─── 抜粋本文
マイナビニュース / 2024年7月23日 19時11分

画像提供:マイナビニュース

早稲田大学(早大)と理化学研究所(理研)の両者は7月19日、進化のミッシングリンクとなる新しいタンパク質構造を発見し、これを用いることで、遺伝子発現系に重要なタンパク質構造の進化を実験的に再現することに成功したと共同で発表した。

同成果は、早大 人間科学学術院の八木創太講師(理研 生命機能科学研究センター(BDR) 客員研究員兼任)、BDRの田上俊輔チームリーダーらの共同研究チームによるもの。詳細は、英オンライン科学誌「Nature Communications」に掲載された。

細胞内の遺伝子発現機構では、DNAから転写反応によりRNAが作られ、RNAの翻訳反応によってタンパク質が作り出される。これまで、同機構の詳細な制御の仕組みについて数多くの研究が行われてきたが、太古の地球上で同機構がどのようにして成立してきたのかについては、まだ多くの謎が残されているという。

転写反応ではタンパク質の一種の「RNAポリメラーゼ」が、翻訳反応では、RNA・タンパク質複合体の「リボソーム」がそれぞれ重要な役割を担う。それらは巨大な構造を持つが、初期の生命が最初からそのような複雑な分子を持っていたとは考えにくく、当時はもっと小さくて単純な分子だったと推定されている。

両者の共通項は、小型の「βバレル型構造」を重要な構成要素として有している点だ。たとえば、RNAポリメラーゼの活性コアを形成する「Double-psiβ-barrel(DPBB)構造」、リボソーム「L3」が持つ「RIFT構造」、複数のリボソームに高度に保存される「OBフォールド」や「SH3フォールド」などが挙げられる。これらの構造は部分的な類似点も多いことから、その進化的関係性についての議論がなされていたが、これらのβバレル構造間のアミノ酸配列の違いは大きく、実際どのようにして多様なβバレル構造が進化してきたのかは未解明だったとする。
──────
• 演習要件:
上のタンパク質構造の進化に関する記事のうち、「同成果は、早大 人間科学学術院の八木創太講師(理研 生命機能科学研究センター(BDR)」で始まり「分子だったと推定されている。」まで続く部分を一字も変えずに再現せよ。
─── 抽出データ
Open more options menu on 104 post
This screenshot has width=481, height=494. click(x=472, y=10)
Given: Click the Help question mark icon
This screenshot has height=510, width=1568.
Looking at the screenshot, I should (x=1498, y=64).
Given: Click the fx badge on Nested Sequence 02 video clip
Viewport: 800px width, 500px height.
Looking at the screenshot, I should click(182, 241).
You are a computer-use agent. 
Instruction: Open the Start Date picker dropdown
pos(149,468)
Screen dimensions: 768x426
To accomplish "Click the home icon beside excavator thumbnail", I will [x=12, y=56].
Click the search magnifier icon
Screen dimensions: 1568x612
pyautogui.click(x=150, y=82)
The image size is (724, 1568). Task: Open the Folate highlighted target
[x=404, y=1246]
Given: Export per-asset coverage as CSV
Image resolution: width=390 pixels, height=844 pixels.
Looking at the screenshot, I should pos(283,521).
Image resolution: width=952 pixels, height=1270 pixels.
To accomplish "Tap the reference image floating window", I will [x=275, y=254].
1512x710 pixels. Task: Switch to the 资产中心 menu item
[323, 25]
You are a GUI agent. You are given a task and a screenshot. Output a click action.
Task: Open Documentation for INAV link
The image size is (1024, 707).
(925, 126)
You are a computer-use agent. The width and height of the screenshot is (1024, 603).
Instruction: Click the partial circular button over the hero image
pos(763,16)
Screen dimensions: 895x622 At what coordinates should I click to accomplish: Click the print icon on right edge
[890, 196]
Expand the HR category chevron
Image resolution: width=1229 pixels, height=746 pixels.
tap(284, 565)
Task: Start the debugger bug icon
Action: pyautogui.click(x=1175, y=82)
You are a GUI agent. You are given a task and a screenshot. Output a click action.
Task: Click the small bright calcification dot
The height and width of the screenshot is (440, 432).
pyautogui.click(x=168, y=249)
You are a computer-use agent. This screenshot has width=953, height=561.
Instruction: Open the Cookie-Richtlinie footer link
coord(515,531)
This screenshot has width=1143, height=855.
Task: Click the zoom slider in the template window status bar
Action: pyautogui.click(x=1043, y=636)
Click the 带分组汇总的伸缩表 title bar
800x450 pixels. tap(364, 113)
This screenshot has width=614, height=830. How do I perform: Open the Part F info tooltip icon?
──────
• 演習解答:
同成果は、早大 人間科学学術院の八木創太講師(理研 生命機能科学研究センター(BDR) 客員研究員兼任)、BDRの田上俊輔チームリーダーらの共同研究チームによるもの。詳細は、英オンライン科学誌「Nature Communications」に掲載された。

細胞内の遺伝子発現機構では、DNAから転写反応によりRNAが作られ、RNAの翻訳反応によってタンパク質が作り出される。これまで、同機構の詳細な制御の仕組みについて数多くの研究が行われてきたが、太古の地球上で同機構がどのようにして成立してきたのかについては、まだ多くの謎が残されているという。

転写反応ではタンパク質の一種の「RNAポリメラーゼ」が、翻訳反応では、RNA・タンパク質複合体の「リボソーム」がそれぞれ重要な役割を担う。それらは巨大な構造を持つが、初期の生命が最初からそのような複雑な分子を持っていたとは考えにくく、当時はもっと小さくて単純な分子だったと推定されている。